• **Cel zadania**
Wyodrębnij z rekordów i przepisz bez zmian wiersze od tego, który zawiera „Viewport: 1344px width, 896px height.”, aż do tego, który zawiera „Action: coord(1136,49)”, włącznie. Proszę pominąć w odpowiedzi obrazy.

━━━━━ Fragment danych

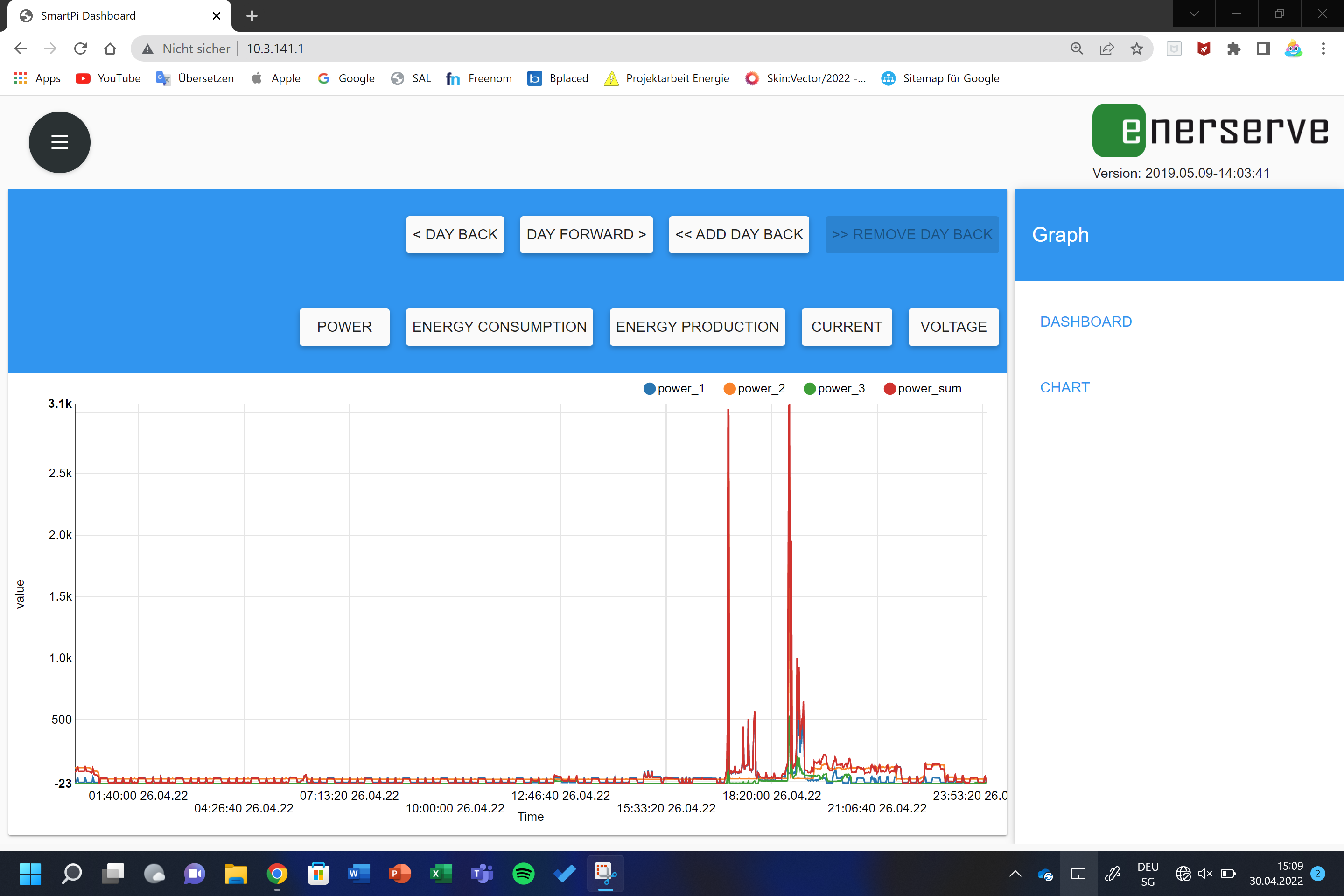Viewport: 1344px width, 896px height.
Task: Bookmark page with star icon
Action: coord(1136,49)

━━━━━━━━━━
━━━━━ Fragment danych

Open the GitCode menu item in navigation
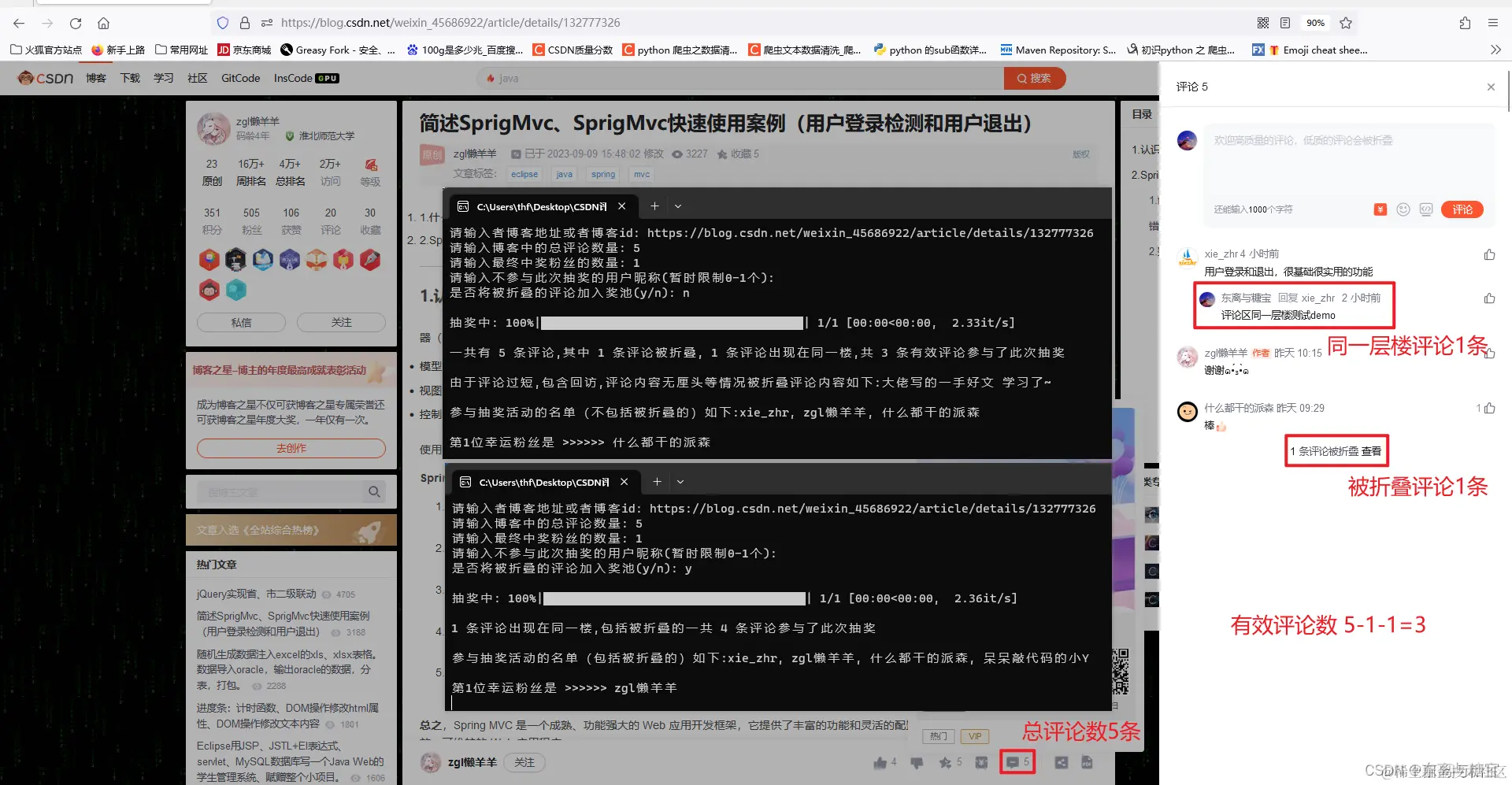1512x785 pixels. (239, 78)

━━━━━━━━━━

• **Pełna odpowiedź**
Viewport: 1344px width, 896px height.
Task: Bookmark page with star icon
Action: coord(1136,49)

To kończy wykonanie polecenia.